§ Page extract
>> start
Google Instant Preview, designed to show you a visual preview of your search results, rolled out in early November 2010. You now have the ability to click a small magnifying glass icon next to each search result to get a snapshot of what the page looks like.

Seems like a pretty helpful feature, but how do they do it? Well it would appear that Google has a new spider that crawls the web and takes snapshots of each page in its results. In order for them to get an accurate look at what the page looks like, this new bot needs to able to execute JavaScript. Here is the problem. Since it is executing JavaScript that means it is also firing off the SiteCatalyst code and is being counted as another visitor and is registering page views.
How can you tell if this new Google Web Preview bot hit your site? If you are capturing User Agent you can see it show up in that report:

NOTE: If you are not capturing user agent and would like to, a super simple way would be to use the SiteCatalyst Dynamic Variable functionality and include s.eVarX=”D=User-Agent”; in your s_code.js file. Just insert the number of the eVar you would like to use (a s.prop would work too) and you are all set.
Another way to see if you are being affected with spider traffic in your report suite from the Google Preview Bot would be to check out a Browser report (Visitor Profile > Technology > Browsers) and filter it to only show visitors using Safari 3.1 and then trend it.
>> end
§ Exercise
Update the passage of the Google Instant Preview article that begins at the words "How can you" and stops after "are all set.", putting "Google Instant Preview crawler" wherever "Google Web Preview bot" appears. The rows that come next were taken from a separate source, not from the Google Instant Preview article.

(Extracted records)
>> start
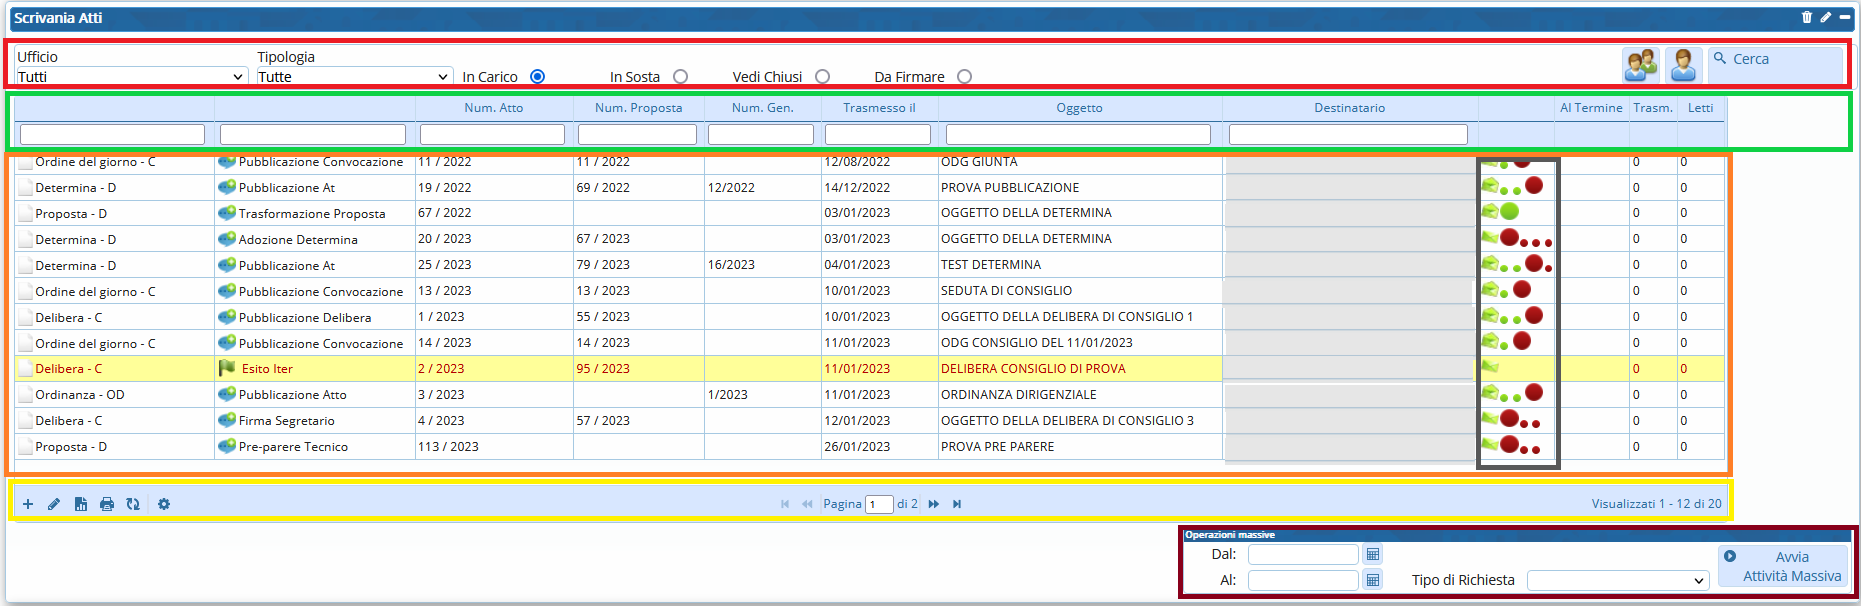The width and height of the screenshot is (1861, 606).
Task: Expand the Tipologia dropdown
Action: tap(354, 77)
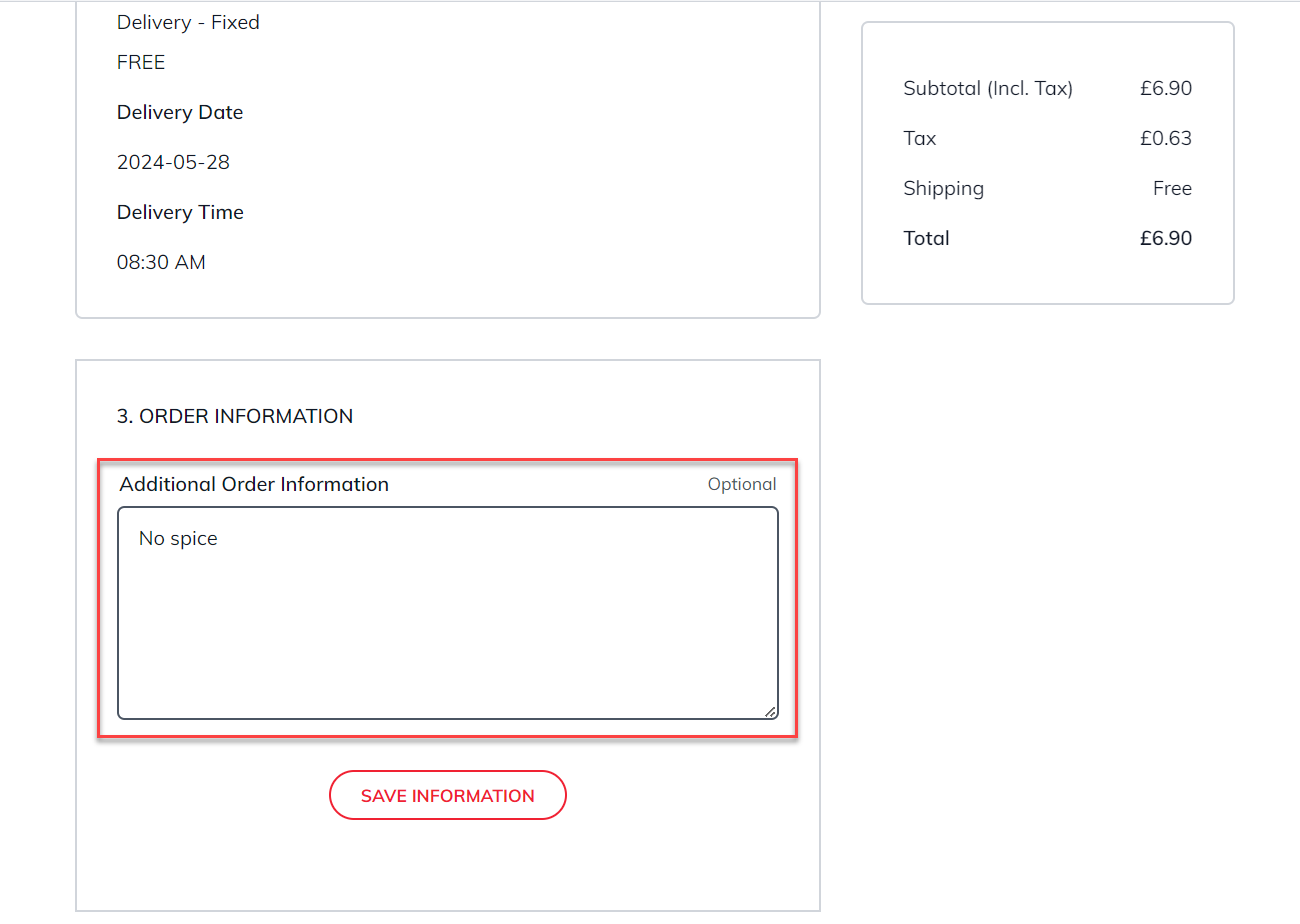Image resolution: width=1300 pixels, height=924 pixels.
Task: Click the "No spice" text in the textarea
Action: pos(178,539)
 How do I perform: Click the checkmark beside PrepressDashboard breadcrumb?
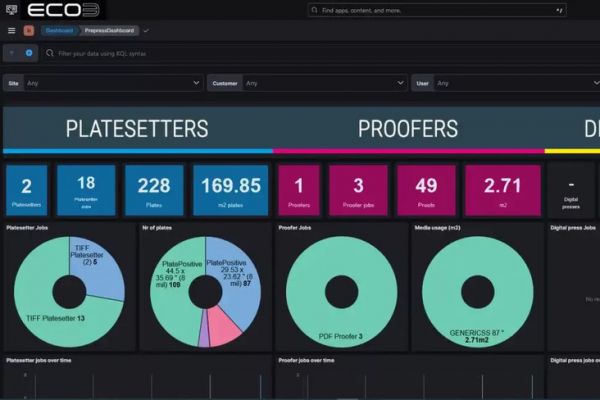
>> end
§ Complete output
How can you tell if this new Google Instant Preview crawler hit your site? If you are capturing User Agent you can see it show up in that report:

NOTE: If you are not capturing user agent and would like to, a super simple way would be to use the SiteCatalyst Dynamic Variable functionality and include s.eVarX=”D=User-Agent”; in your s_code.js file. Just insert the number of the eVar you would like to use (a s.prop would work too) and you are all set.